Source:
_ _ _

Monday, February 20, 2012

A Little about Prayer

Many Christians think of prayer as our list of requests, worries and admissions of guilt with requests for forgiveness, given to God in a one-sided stream of words and thoughts, and we hope we get it right.  But that's only part of the Bible's teaching on prayer.  In my reading, I've found more than a dozen different types of prayer, each appropriate for a specific time or use!  Today I want to outline two of them for you.  I am grateful for the detailed descriptions given in Adele Ahlberg Calhoun's excellent work, Spiritual Disciplines Handbook:  Practices that Transform Us.  (The link will take you to where you can purchase it if you like, but I don't get any commission or anything.)

But first, why pray?  Jesus said "your heavenly Father already knows all your needs" in Mat. 6:34 shortly after teaching the disciples how to pray.  So prayer is not informing God of our needs or worries or fears or pain.  To paraphrase many different authors over the centuries, prayer is entering into an intimate conversation with the Father, Son and Holy Spirit, where we may freely speak but where God also may freely speak to us.  It includes becoming quiet before God so he can respond to all our temporary concerns with his eternal love.

_ _ _

The tasks:
**a.** Answer these questions about the post on prayer:
(i) How many different types of prayer has the writer found in their reading?
(ii) How many of those types does the writer plan to outline today?
(iii) Who wrote Spiritual Disciplines Handbook: Practices that Transform Us?
**b.** Reproduce the part of the post on prayer that opens with the words containing "But first, why" and closes with "his eternal love.".
**c.** Pick up the post on prayer where it stops and keep writing it.
The lines after this post have nothing to do with what you're asked here.

Supplied information:
_ _ _

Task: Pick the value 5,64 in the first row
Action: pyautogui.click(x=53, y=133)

_ _ _

Answers for the exercise:
**a.**
(i) More than a dozen.
(ii) Two.
(iii) Adele Ahlberg Calhoun.

**b.**
But first, why pray?  Jesus said "your heavenly Father already knows all your needs" in Mat. 6:34 shortly after teaching the disciples how to pray.  So prayer is not informing God of our needs or worries or fears or pain.  To paraphrase many different authors over the centuries, prayer is entering into an intimate conversation with the Father, Son and Holy Spirit, where we may freely speak but where God also may freely speak to us.  It includes becoming quiet before God so he can respond to all our temporary concerns with his eternal love.

**c.**
Breath Prayer:  perhaps the simplest form of prayer, certainly the shortest.  A breath prayer might consist of breathing in while thinking of one of God's names such as "Lord of heaven's armies" or "Jesus, Son of David;" then breathing out and saying "Hear my prayer" or "You are my God forever" or another term of praise or a request.  It's helpful to do the same prayer several times in a row as a way to slow down and focus, perhaps in preparing for another spiritual activity.

Conversational prayer:  you may have experienced a prayer group, where people take turns praying, often about many topics at once.  In conversational prayer, like in a discussion among friends, everyone takes turns, briefly, praying about a specific topic and listening to one another pray.  It is like a discussion with God and one another, prompted by the Holy Spirit moving within each of us, until we feel prompted to move to a new topic. It's a type of prayer that takes sensitivity to the Holy Spirit's voice in ourselves and in one another. 

These are only two forms of prayer that you may not have practiced.  I suggest you give them a try, though, as they can enrich your prayer life and your appreciation for the Lord's intimate concern for you and others.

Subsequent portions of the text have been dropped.